I hadn't had my first cup of tea yet...
...so I'm sure I came across as snippy and unpleasant at Misplaced Pages talk:WikiProject Medicine. For the record, I (obviously) agree that the article in question shouldn't exist or I wouldn't have nominated it - it's just a mess of dictionary definitions after all, and my own redirect attempt was reverted. I just don't want to give the article creator any loophole they can use to request undeletion of it! I've had my cup of tea now and I welcome your participation in the AfD discussion. Regards Exemplo347 (talk) 08:12, 27 April 2017 (UTC)
- No, you were totally correct, what I did what just stupid. Thanks for calling my attention to it. Jytdog (talk) 08:17, 27 April 2017 (UTC)
The Berkeley AE case
You may want to have a look at this ... – Train2104 (t • c) 17:54, 27 April 2017 (UTC)
- Yes I saw it. Jytdog (talk) 17:58, 27 April 2017 (UTC)
- User:Train2104 I suggest you self-revert your remarks made in response to it. Jytdog (talk) 18:05, 27 April 2017 (UTC)
- Will do. – Train2104 (t • c) 18:06, 27 April 2017 (UTC)

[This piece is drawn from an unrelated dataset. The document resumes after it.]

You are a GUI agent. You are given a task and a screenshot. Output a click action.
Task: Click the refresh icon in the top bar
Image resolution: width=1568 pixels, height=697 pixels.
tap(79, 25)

- In light of your comment about clerks handling posts not being appropriate, and the similar comments expressed later, I've restored my original comment. I'm new to AE, so I'm not too familiar with the process. – Train2104 (t • c) 19:27, 27 April 2017 (UTC)
- Will do. – Train2104 (t • c) 18:06, 27 April 2017 (UTC)
A barnstar for you!
The Defender of the Wiki Barnstar | |
Politics aside, that is one of the most thorough NPOV investigations I have ever seen. That must've taken you a significant amount of time to put together and goes a LONG way to strengthening the integrity of this project. Well done. v/r - TP 03:26, 28 April 2017 (UTC) |
- thanks. :) Jytdog (talk) 03:27, 28 April 2017 (UTC)
Proposal for a page
Dear Jytdog,
As previously you have contributed to Misplaced Pages in regards to financial articles, would you, please, consider writing an article on Creamfinance? It is a global financial services company that provides personal finance products in emerging markets. The company was ranked as the second fastest-growing company in Europe in 2016. Creamfinance is employing over 220 people and operating in 7 countries both within and outside of Europe – Latvia, Poland, Czech Republic, Georgia, Denmark and Mexico with an IT office in Austria.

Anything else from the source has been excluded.